Goal of the exercise> Please rewrite the stretch from the start of the material through the line containing "Action: [x=434, y=260]", replacing "dimension label" with "dimension tag" and leaving everything else unchanged.

Task inputs>

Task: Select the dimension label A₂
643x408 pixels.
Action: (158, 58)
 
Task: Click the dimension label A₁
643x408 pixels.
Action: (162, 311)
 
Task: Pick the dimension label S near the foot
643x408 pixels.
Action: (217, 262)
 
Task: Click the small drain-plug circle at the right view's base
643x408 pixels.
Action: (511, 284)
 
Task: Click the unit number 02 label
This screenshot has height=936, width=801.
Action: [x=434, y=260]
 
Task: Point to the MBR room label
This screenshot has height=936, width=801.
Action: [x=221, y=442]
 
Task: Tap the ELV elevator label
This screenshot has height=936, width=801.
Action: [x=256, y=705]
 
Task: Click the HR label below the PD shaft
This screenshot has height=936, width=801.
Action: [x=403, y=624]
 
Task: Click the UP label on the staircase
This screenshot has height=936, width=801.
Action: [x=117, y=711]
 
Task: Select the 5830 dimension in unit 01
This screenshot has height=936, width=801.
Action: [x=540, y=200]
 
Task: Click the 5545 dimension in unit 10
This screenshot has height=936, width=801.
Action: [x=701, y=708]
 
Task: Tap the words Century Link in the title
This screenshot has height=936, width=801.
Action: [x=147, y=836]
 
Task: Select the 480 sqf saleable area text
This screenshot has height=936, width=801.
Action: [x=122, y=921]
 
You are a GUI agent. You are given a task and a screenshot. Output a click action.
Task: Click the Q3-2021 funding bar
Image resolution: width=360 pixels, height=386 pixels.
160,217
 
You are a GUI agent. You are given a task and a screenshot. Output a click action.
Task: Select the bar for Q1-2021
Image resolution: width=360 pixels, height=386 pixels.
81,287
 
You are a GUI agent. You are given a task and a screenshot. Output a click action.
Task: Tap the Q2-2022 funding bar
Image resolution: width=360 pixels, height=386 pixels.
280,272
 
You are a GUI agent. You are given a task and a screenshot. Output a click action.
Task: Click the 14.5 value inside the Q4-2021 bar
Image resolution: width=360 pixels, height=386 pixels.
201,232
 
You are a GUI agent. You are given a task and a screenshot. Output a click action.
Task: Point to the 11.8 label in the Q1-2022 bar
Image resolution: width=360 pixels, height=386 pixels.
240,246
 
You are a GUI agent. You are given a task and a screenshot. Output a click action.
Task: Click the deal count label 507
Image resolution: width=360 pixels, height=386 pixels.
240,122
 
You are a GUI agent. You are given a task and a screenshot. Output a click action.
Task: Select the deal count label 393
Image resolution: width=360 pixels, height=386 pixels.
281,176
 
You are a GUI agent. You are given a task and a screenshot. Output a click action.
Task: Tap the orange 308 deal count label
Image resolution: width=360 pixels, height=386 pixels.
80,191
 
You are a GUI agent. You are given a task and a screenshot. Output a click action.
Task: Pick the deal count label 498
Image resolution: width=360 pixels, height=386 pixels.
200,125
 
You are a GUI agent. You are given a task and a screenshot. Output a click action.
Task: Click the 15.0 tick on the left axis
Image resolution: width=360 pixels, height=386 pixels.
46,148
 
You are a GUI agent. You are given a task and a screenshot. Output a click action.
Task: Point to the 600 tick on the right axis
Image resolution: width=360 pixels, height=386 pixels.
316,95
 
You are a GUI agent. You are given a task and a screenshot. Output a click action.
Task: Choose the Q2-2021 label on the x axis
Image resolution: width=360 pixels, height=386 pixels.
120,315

Full solution>
Task: Select the dimension tag A₂
643x408 pixels.
Action: (158, 58)
 
Task: Click the dimension tag A₁
643x408 pixels.
Action: (162, 311)
 
Task: Pick the dimension tag S near the foot
643x408 pixels.
Action: (217, 262)
 
Task: Click the small drain-plug circle at the right view's base
643x408 pixels.
Action: (511, 284)
 
Task: Click the unit number 02 label
This screenshot has height=936, width=801.
Action: [x=434, y=260]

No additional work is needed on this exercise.